Ausgestattet mit der taz-Redaktions- Tarnkappe, gelang es unserer Autorin, den Grünen-Besuch beim Kanzler zu beobachten. Dies ist ihr Protokoll:

Hier kommt Kohl. Herzlich breitet er die Arme aus, ist aber noch nicht in Hörweite, so daß sie Jürgen Trittin erneut ermahnen kann: „Vergiß es nicht“, zischelt Gunda Röstel, „jeder stellt eine knallharte, kritische Frage!“ Jürgen Trittin nickt und poliert heimlich seine Schuhe an den Hosenbeinen. Dann nimmt man Platz am Sofatisch des Bundeskanzlers. „Schön haben Sie es hier“, sagt Jürgen Trittin. „Ja“, freut sich Helmut Kohl, „im Laufe der Jahre ist dieser Raum immer persönlicher geworden...“

Gunda Röstel räuspert sich. „Herr Bundeskanzler“, hebt sie an, aber der unterbricht sie. „Herr Kohl reicht völlig aus“, sagt er freundlich. „Sicher, selbstverständlich“, entschuldigt sich Gunda Röstel mit rotem Kopf.

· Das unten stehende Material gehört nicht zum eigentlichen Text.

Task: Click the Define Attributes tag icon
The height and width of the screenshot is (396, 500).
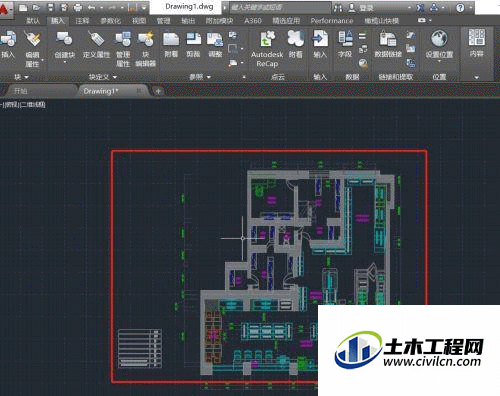Action: [96, 39]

Jürgen Trittin springt ein: „Herr Kohl, wir haben natürlich anläßlich dieses besonderen Tages auch etwas, äh, im Gepäck ...“ Er stellt einen Marmorkuchen auf den Tisch. „Den haben wir selbst gemacht.“ Das findet der Kanzler „sehr aufmerksam, doch, wirklich“. Und das erinnere ihn übrigens an die Zeit, als Kuchen Mangelware war.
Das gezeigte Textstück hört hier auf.